Classical pragmatism, embodied by the likes of John Dewey, Charles Sanders Peirce, William James, W. I. Thomas, Charles Herbert Cooley, and George Herbert Mead, has often been criticized for positing a view of human nature as excessively voluntarist and optimistic, complacent toward the status quo of U.S. democracy, and largely biased by a classless, raceless, and genderless ideology. Such criticisms of classical pragmatism have also often been mounted against the social theory of symbolic interactionism—pragmatism's main intellectual offshoot in the social sciences.

Although these criticisms have taken a strong hold in a handful of sociological circles, in actuality early pragmatism constituted a sharply critical perspective, even a radical one for the times. Pragmatism's views on social reality as being constantly in flux, on knowledge as relative and shaped by multiple and instrumentalist goals, on society as a form of discursive interaction, on the self as a biographical project free of metaphysical baggage, on science as will to meaning and power, and on methodology as a form of situated inquiry largely predate the onset of most postmodern and poststructural social and cultural criticism. Indeed, philosophers such as Michel Foucault, Jacques Derrida, Jürgen Habermas, Donna Haraway, and Jean-Francois Lyotard all have been clearly influenced by classical pragmatism, and to their credit some of them have explicitly recognized their debt. Therefore, rather than an entity living on its own, critical pragmatism stands in close rapport not only with the history and past intellectual development of classical pragmatism but also with current social and cultural theory. Furthermore, its boundaries are extremely difficult to draw, and the identity and status of its figureheads are contested and uncertain. Nevertheless, critical pragmatism is enjoying a remarkable renaissance across the social sciences, and its followers are multiplying exponentially. Rather than describing central figures or currents, this entry outlines four critical characteristics of classical pragmatism. These four characteristics represent strong theoretical threads in the ongoing growth of critical pragmatism.

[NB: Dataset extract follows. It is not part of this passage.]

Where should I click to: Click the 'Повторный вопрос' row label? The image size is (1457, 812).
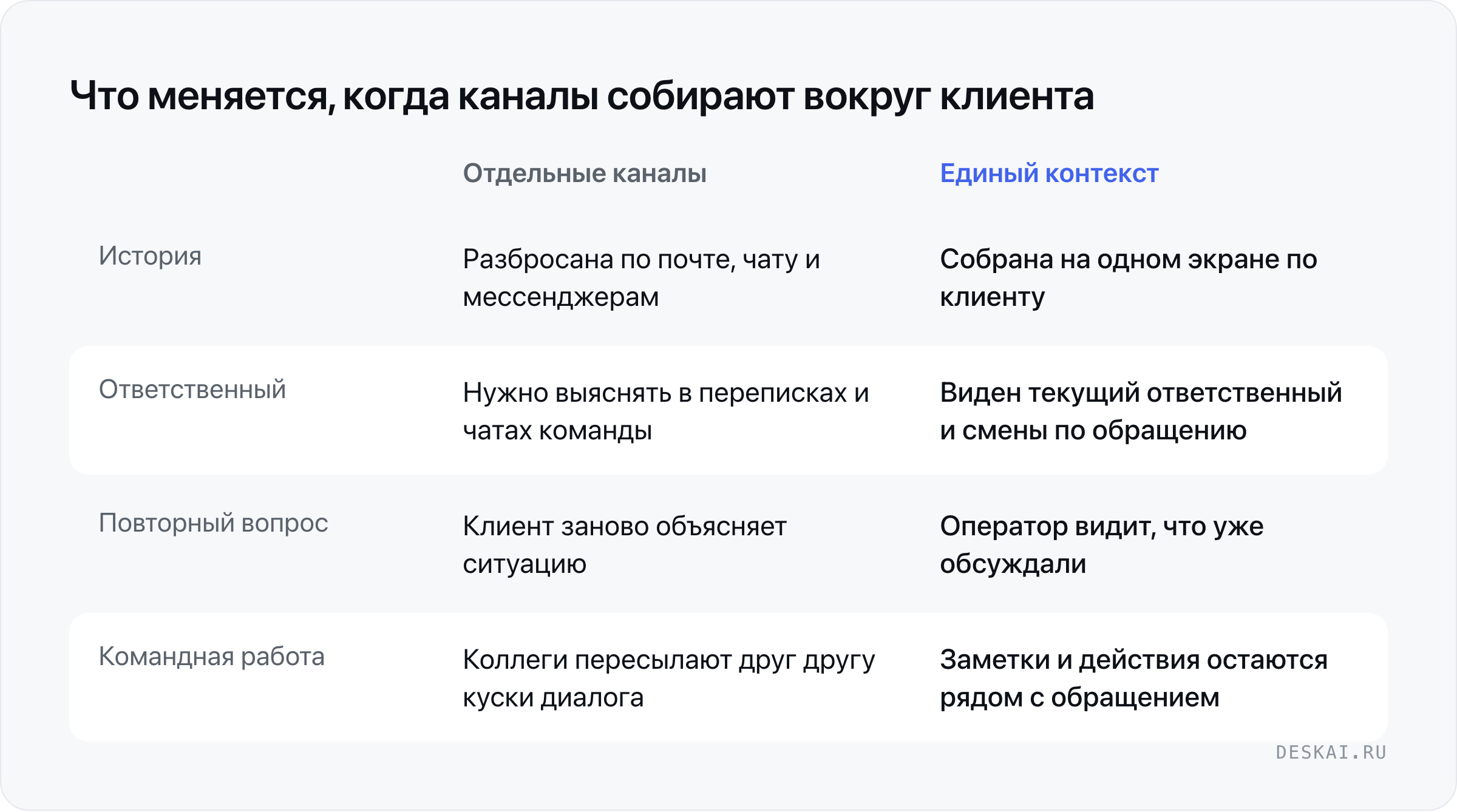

The Socially Constructed Nature of Reality

Whereas for many theoretical perspectives the world is either ready-made or hardly malleable, for pragmatists reality is constantly open to change, becoming, and flux. Pragmatism's indeterminate view of reality is now shared by many researchers who put a premium of the constructed nature of social reality. On the one hand, this has opened up pragmatism to the criticism of those who believe its indeterminacy easily dismisses obdurate sources of social inequality; on the other hand, this makes pragmatism particularly amenable to progressive political philosophies aiming for cultural criticism, social reform, and political transformation.